BASIC PREREQUISITES OF THE ROLE OF INFRASTRUCTURE POTENTIAL IN ENSURING THE DEVELOPMENT OF THE FINANCIAL MARKET
Keywords:
financial market, infrastructural potential, financial market segments, development, structuring, financial market infrastructureAbstract
Infrastructure potential is the maximum possible ability of the infrastructure complex to ensure in real life and in the future the smooth operation and rationalization of market relations of the subjects and objects of the socio-economic system. In the context of the financial market, it is the ability of the infrastructure complex to ensure the smooth functioning and rationalization of market relations of subjects and objects of the financial market to implement its own patterns and positive impact on socio-economic dynamics.

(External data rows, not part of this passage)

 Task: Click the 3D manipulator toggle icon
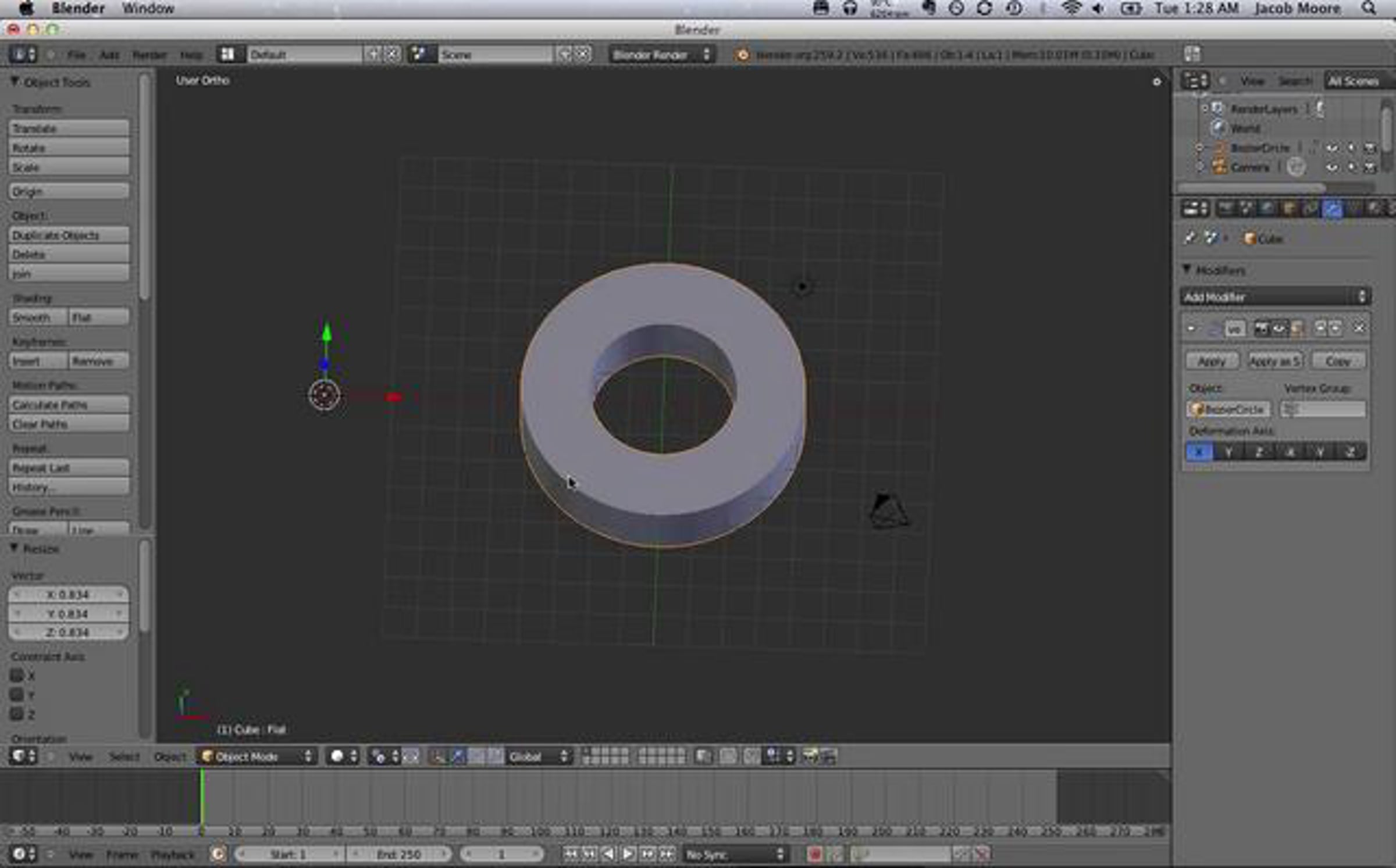coord(438,756)
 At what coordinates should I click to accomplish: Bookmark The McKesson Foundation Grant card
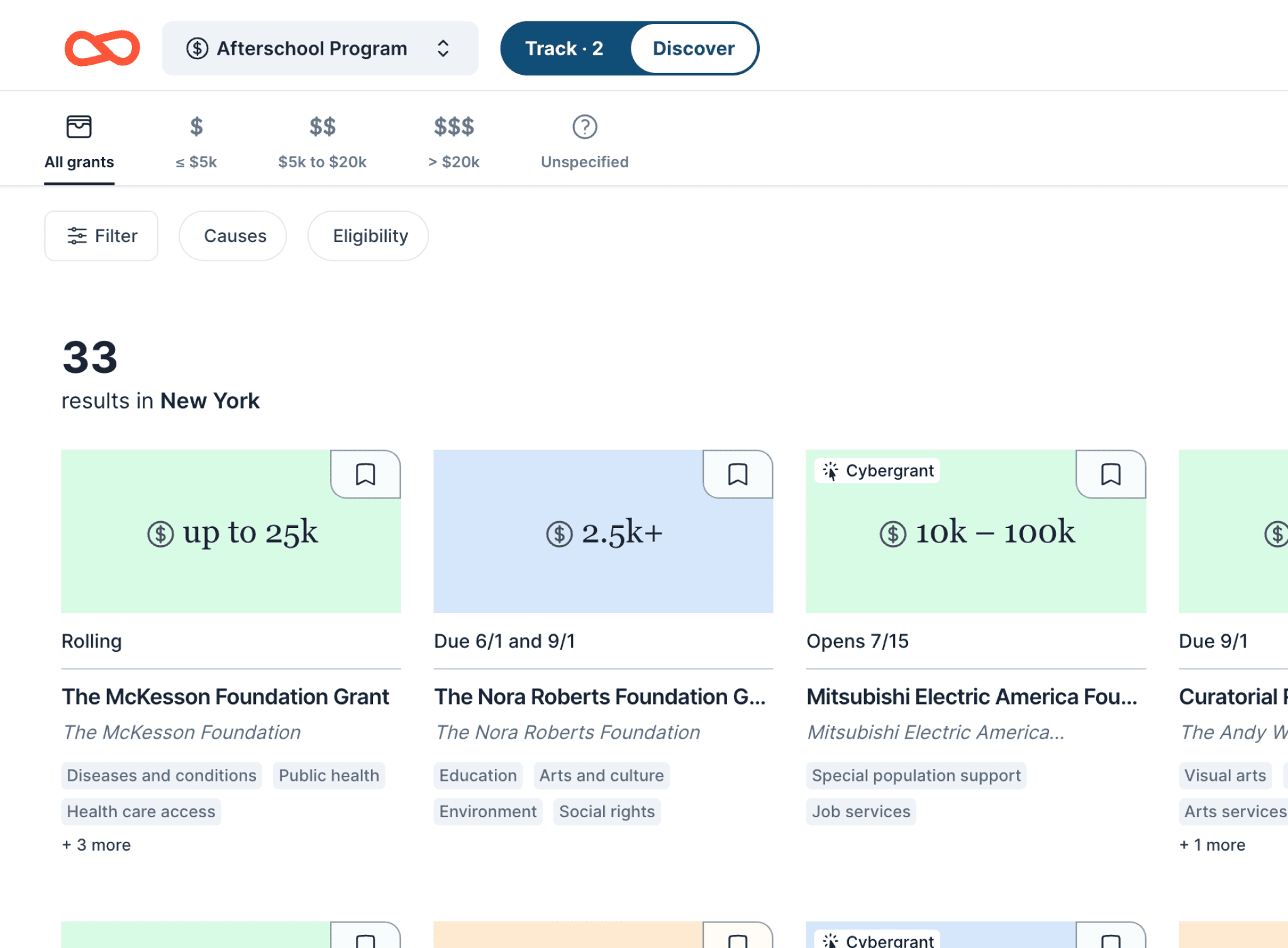(365, 474)
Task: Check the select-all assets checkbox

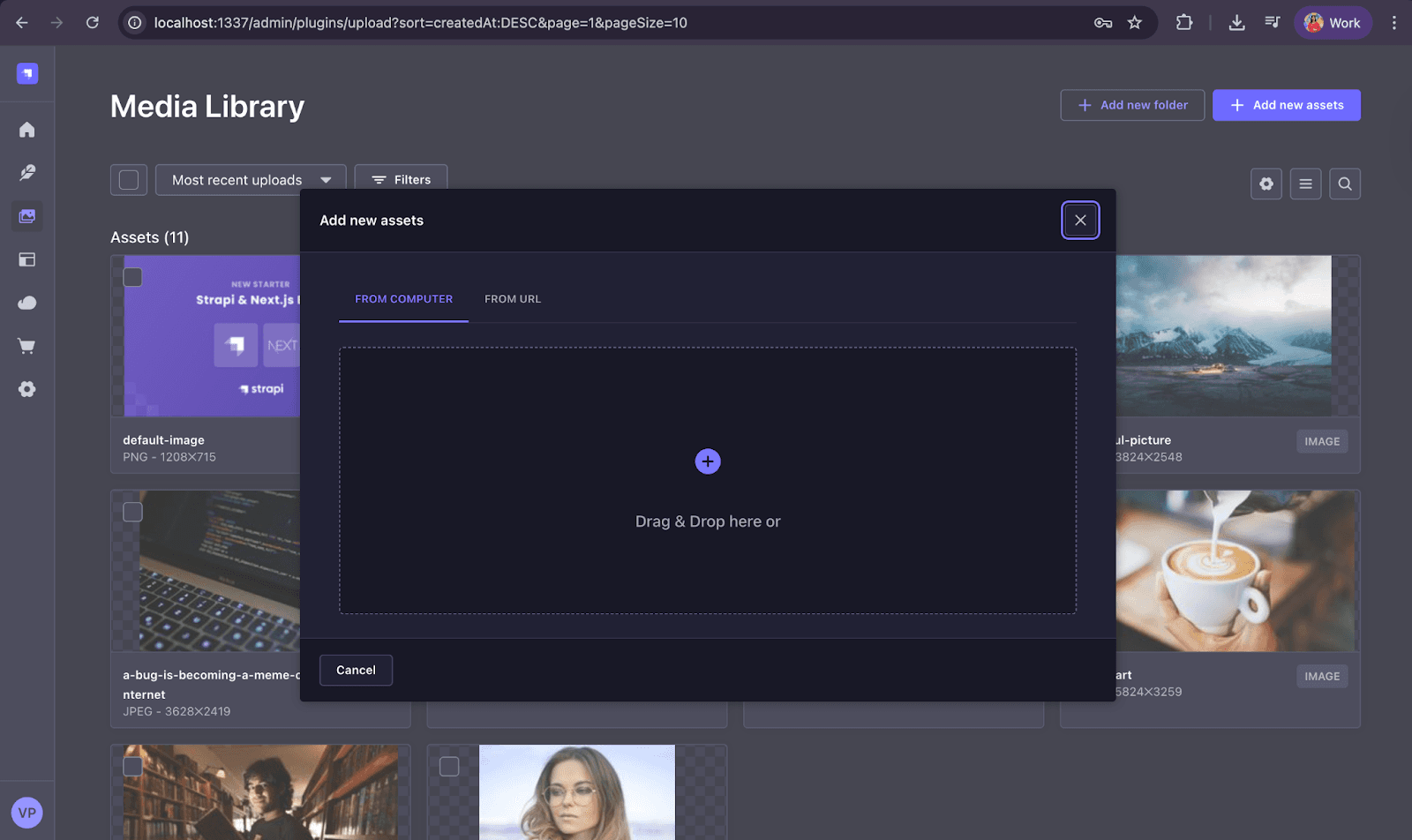Action: (128, 179)
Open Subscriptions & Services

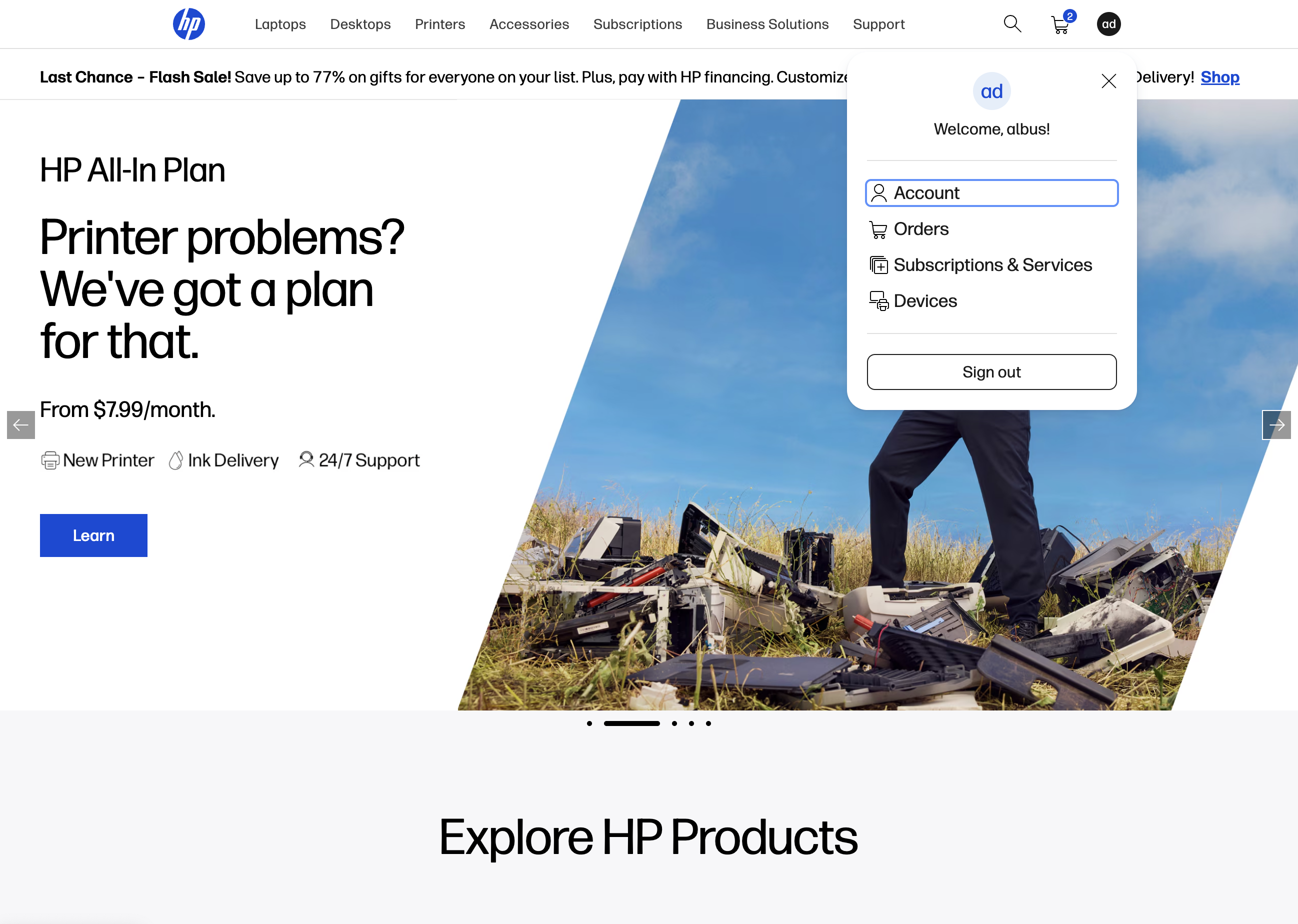pyautogui.click(x=992, y=264)
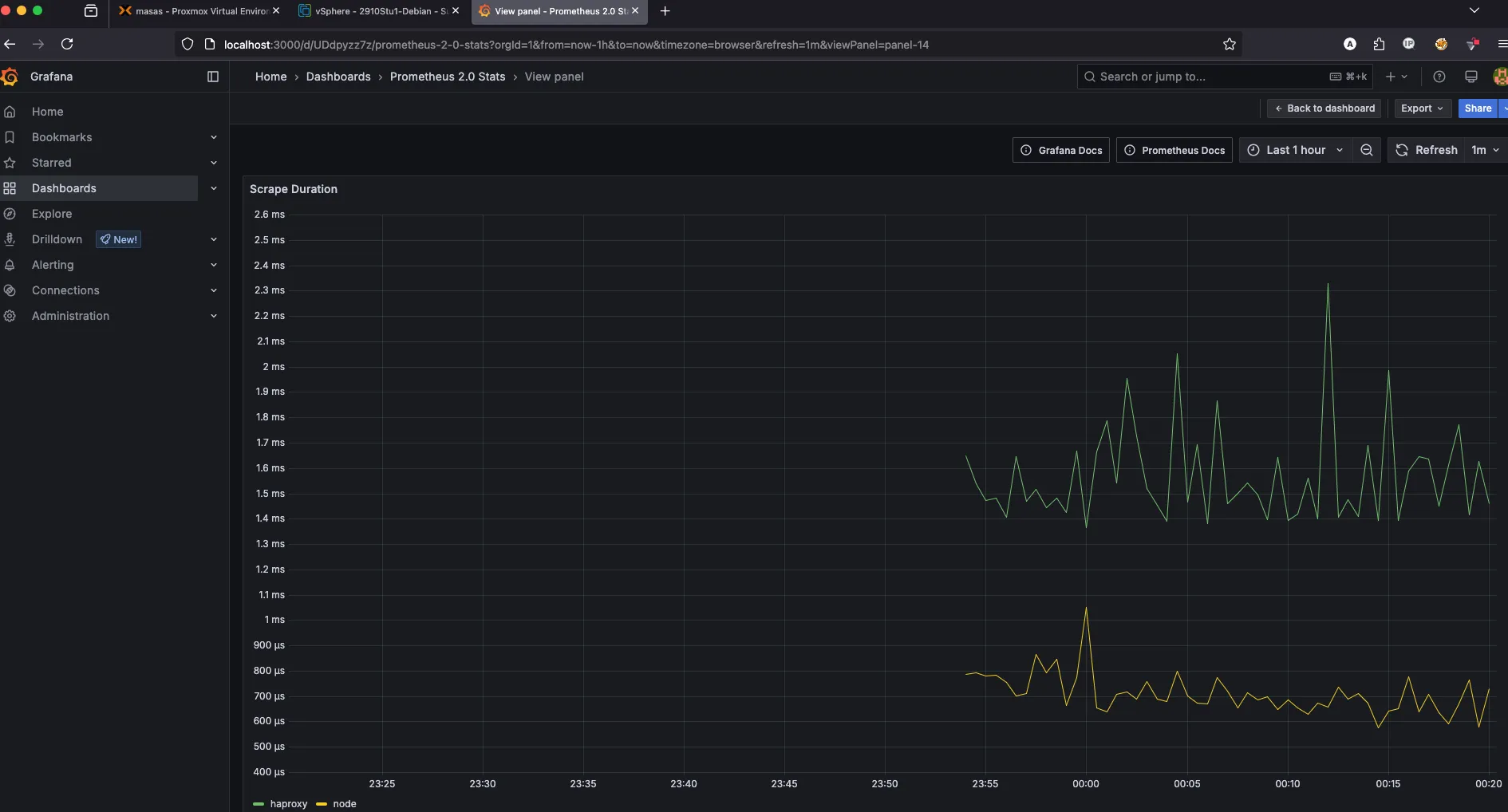Open the Prometheus 2.0 Stats breadcrumb link

coord(448,77)
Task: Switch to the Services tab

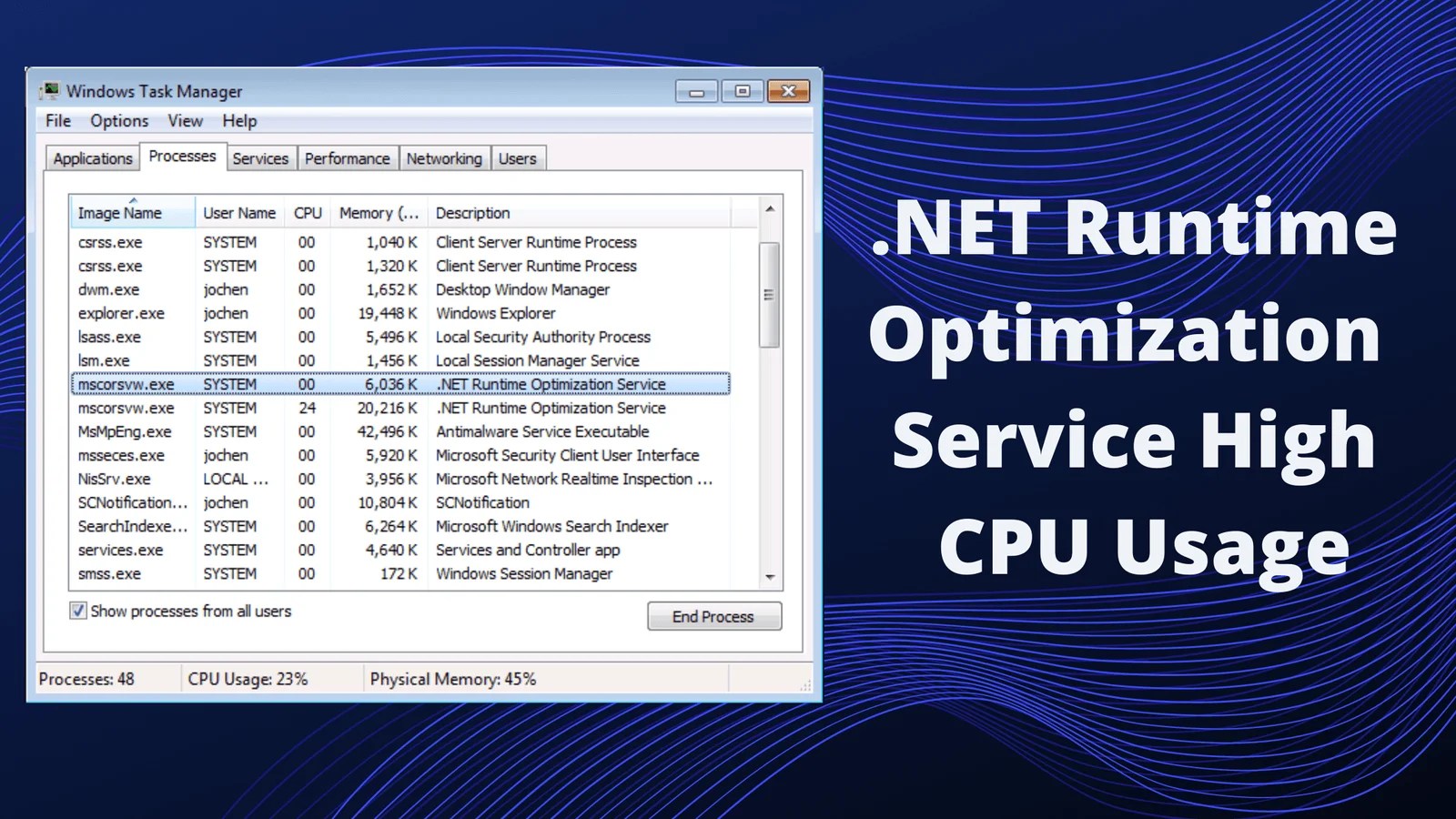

The initial concept for the study of the infrastructural potential of the financial market is its representation as a system. The infrastructural potential of the financial market forms the basis for the development of both the infrastructure of the financial market and the financial market as a whole, realizing the diversity of connections that take place in it. On the other hand, this potential synthesizes the systemic qualities of the infrastructure of the financial market and the financial market in general. In addition, such integration allows to most fully and objectively reflecting the interdependent integration of processes taking place in the sphere united by the concept of infrastructural potential of the financial market. As part of the infrastructure potential of the financial market should be divided into organizational, functional, technological and information components. Monitoring of indicators of their development is the basis for making informed decisions regarding the realization of the infrastructural potential of the financial market.